When should the hormonal IUD be replaced?
Mirena is approved for 8 years, Kyleena for 5 years, Liletta for 8 years, and Skyla for 3 years. Replacement should be planned before expiration. In perimenopausal women using the device for endometrial protection alongside estrogen therapy, replacement timing should be discussed with your clinician because needs may shift as you progress through the menopause transition.

References

  1. Mirena (levonorgestrel-releasing intrauterine system) Prescribing Information. Bayer. 2022.
  2. Kyleena (levonorgestrel-releasing intrauterine system) Prescribing Information. Bayer. 2021.
  3. Critchley HOD, et al. Randomized trial of an intrauterine levonorgestrel delivery system (MIRENATM) for the treatment of idiopathic menorrhagia with a device removed after 12 months. Fertil Steril. N Engl J Med. 2013;368:128-137.

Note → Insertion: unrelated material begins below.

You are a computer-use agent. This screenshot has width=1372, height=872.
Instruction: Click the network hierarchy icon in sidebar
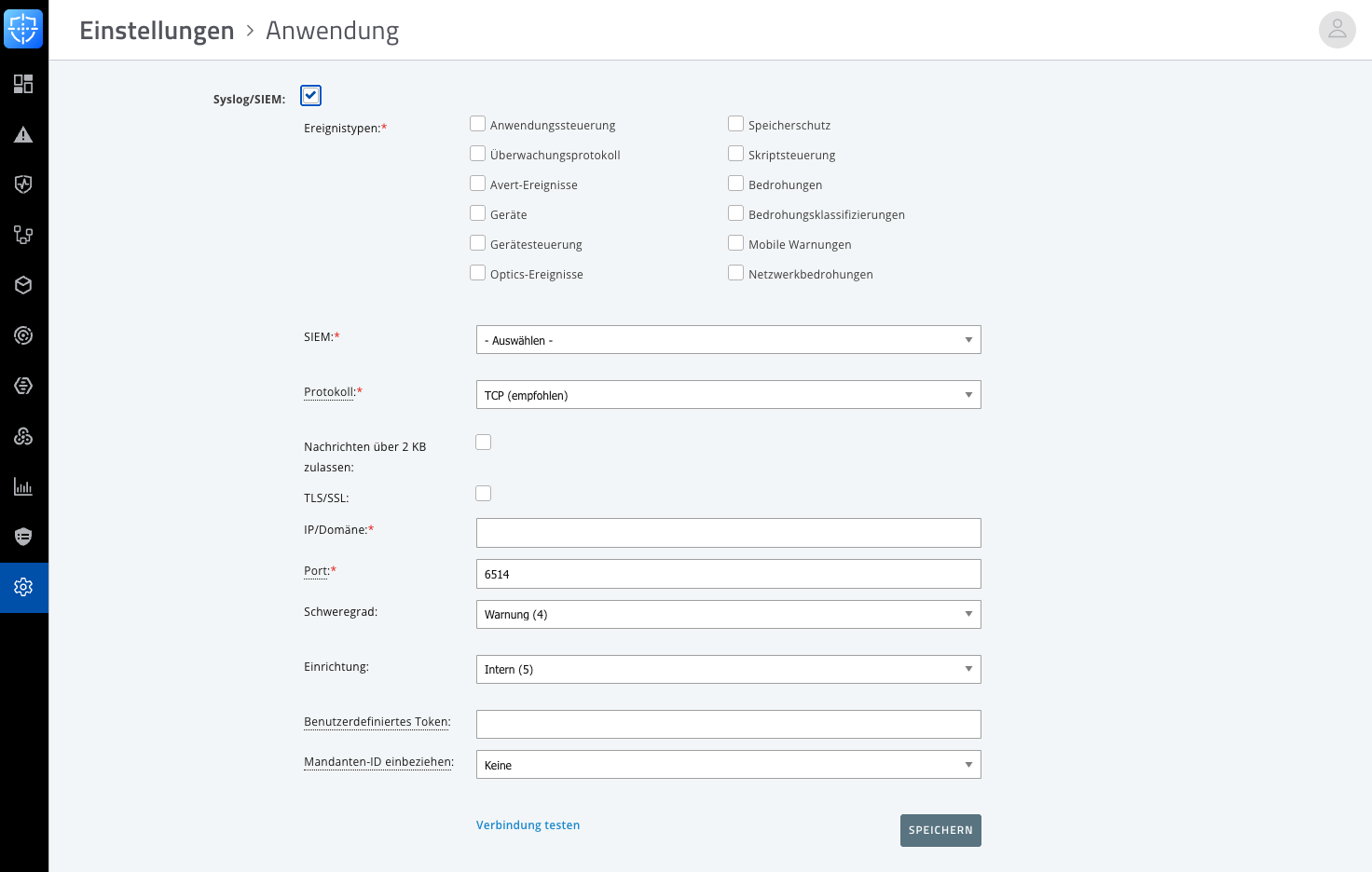[23, 235]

  4. ACOG Practice Bulletin 186: Long-Acting Reversible Contraception: Implants and Intrauterine Devices. Obstet Gynecol. 2017.
  5. ACOG Committee Opinion: Well-Woman Visit. Obstet Gynecol. 2018.
  6. ACOG Practice Bulletin 194: Polycystic Ovary Syndrome. Obstet Gynecol. 2018.
  7. The Menopause Society. 2022 Hormone Therapy Position Statement. Menopause. 2022.
  8. CDC. US Medical Eligibility Criteria for Contraceptive Use (US MEC). 2024.
  9. Barbosa I, et al. Ovarian function after seven years use of a levonorgestrel IUD. Adv Contracept. 1995;11(2):85-95.
  10. Furlong LA. Ectopic pregnancy risk when contraception fails. J Am Pharm Assoc. 2002;42(2):167-172.
  11. Mansour D, et al. Fertility after discontinuation of contraception: a comprehensive review of the literature. Contraception. 2011;83(2):99-108.
  12. Flores JL, et al. Levonorgestrel-releasing intrauterine system versus expectant management for endometriosis. Cochrane Database Syst Rev. 2014.